Negosyante News

May 13, 2025 10:36 am

PH FDI Net Inflows Sink to 10-Month Low in Feb 2025 Amid Global Tensions, High Base Effects


Foreign direct investment (FDI) net inflows into the Philippines dropped sharply in February 2025, reaching a 10-month low of $529 million—down 61.9% from $1.062 billion in the same period last year, according to the Bangko Sentral ng Pilipinas (BSP).

The central bank attributed the significant decline mainly to base effects. Economists also pointed to growing geopolitical uncertainties and protectionist policies affecting investor confidence.

RCBC chief economist Michael Ricafort highlighted U.S. President Donald Trump’s tariff-driven policies, which may incentivize businesses to stay within U.S. borders. He also cited ongoing maritime tensions between the Philippines and China, and broader regional instability, including China-Taiwan issues, as additional deterrents for foreign investors.

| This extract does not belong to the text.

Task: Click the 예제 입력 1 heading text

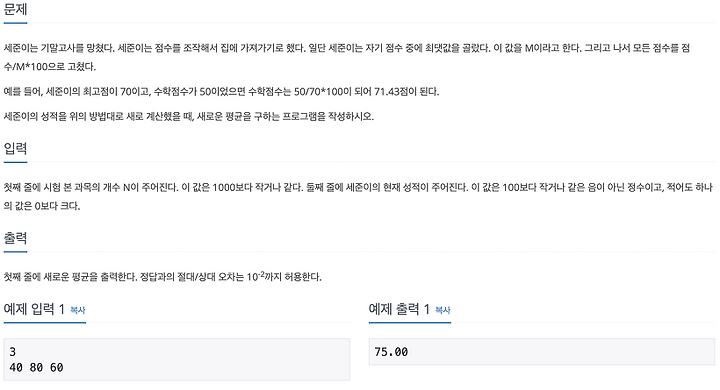Action: tap(34, 309)
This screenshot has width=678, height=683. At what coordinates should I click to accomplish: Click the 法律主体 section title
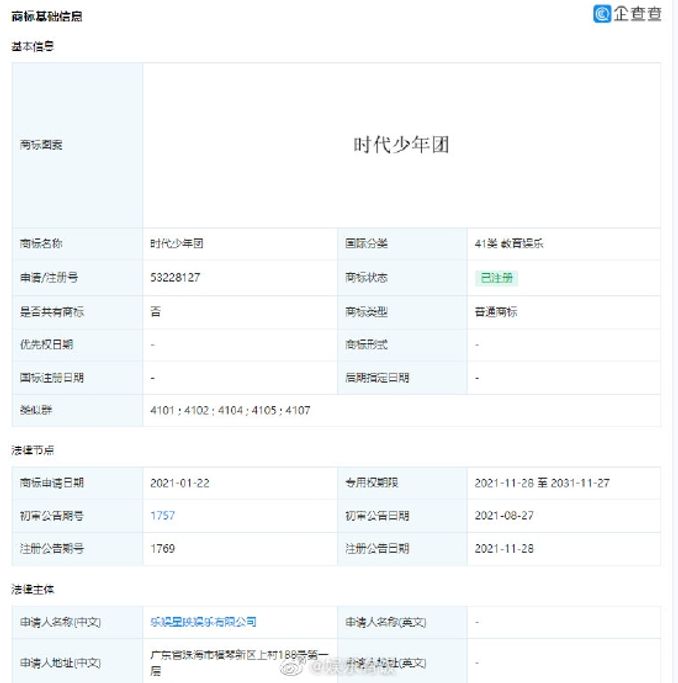pos(33,589)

BSP data showed equity capital placements dropped by 85.9% year-on-year to $108 million, while investments in debt instruments and reinvested earnings also fell by 35.4% and 13.1%, respectively.

Japan, the U.S., Ireland, and Malaysia remained the top sources of FDI, with investments mostly funneled into manufacturing, finance, real estate, and ICT sectors.

Year-to-date net FDI inflows stood at $1.3 billion, down 45.2% from $2.3 billion in the first two months of 2024.